EXERCISE DESCRIPTION: Write each line of the material exactly as given, from the top through the line that contains "Task: Click the gold coin 997万 icon", and omit all pictures.

*** MATERIALS PROVIDED Section Begins ***

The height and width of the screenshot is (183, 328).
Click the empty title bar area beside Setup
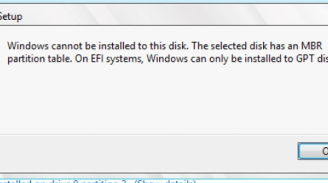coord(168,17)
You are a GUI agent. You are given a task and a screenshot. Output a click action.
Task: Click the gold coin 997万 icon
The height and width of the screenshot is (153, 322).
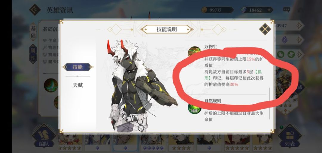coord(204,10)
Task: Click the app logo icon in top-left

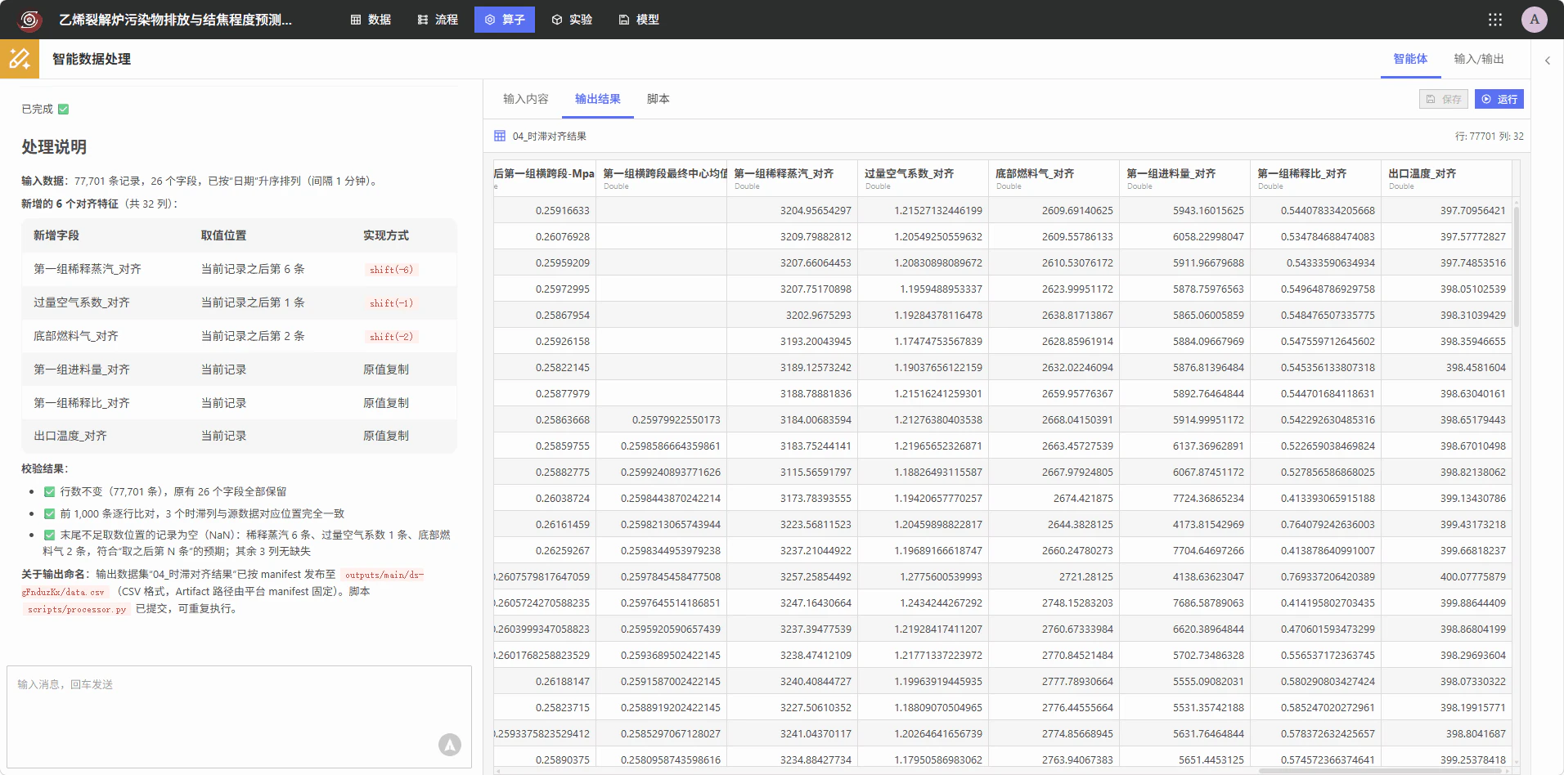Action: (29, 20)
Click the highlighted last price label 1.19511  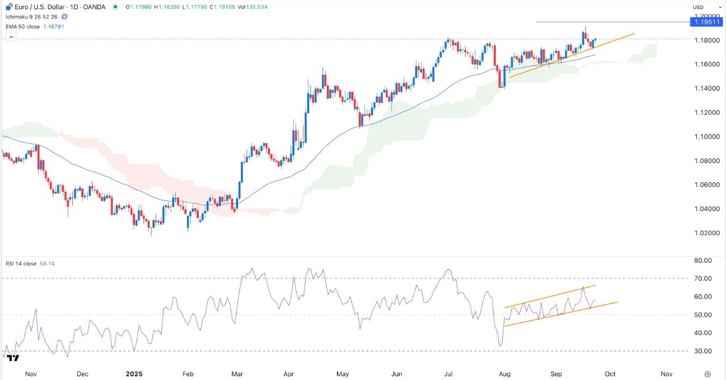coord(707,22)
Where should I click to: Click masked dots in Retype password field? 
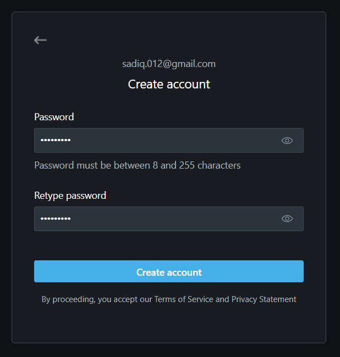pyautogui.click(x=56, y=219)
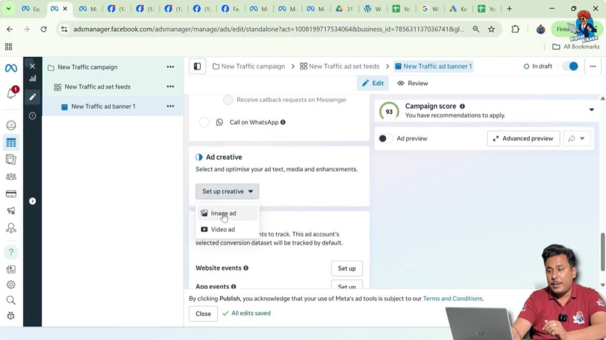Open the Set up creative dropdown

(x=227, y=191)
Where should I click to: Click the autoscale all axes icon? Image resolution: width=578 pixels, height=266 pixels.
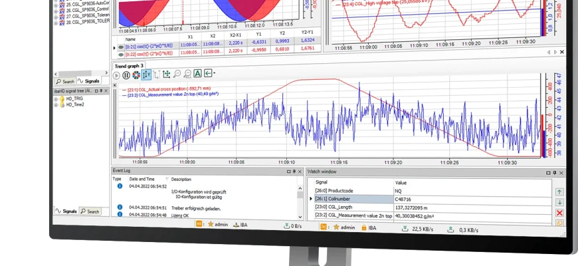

*** MATERIALS PROVIDED Section Ends ***

TASK SOLUTION:
The height and width of the screenshot is (183, 328).
Click the empty title bar area beside Setup
coord(168,17)
You are a GUI agent. You are given a task and a screenshot. Output a click action.
Task: Click the gold coin 997万 icon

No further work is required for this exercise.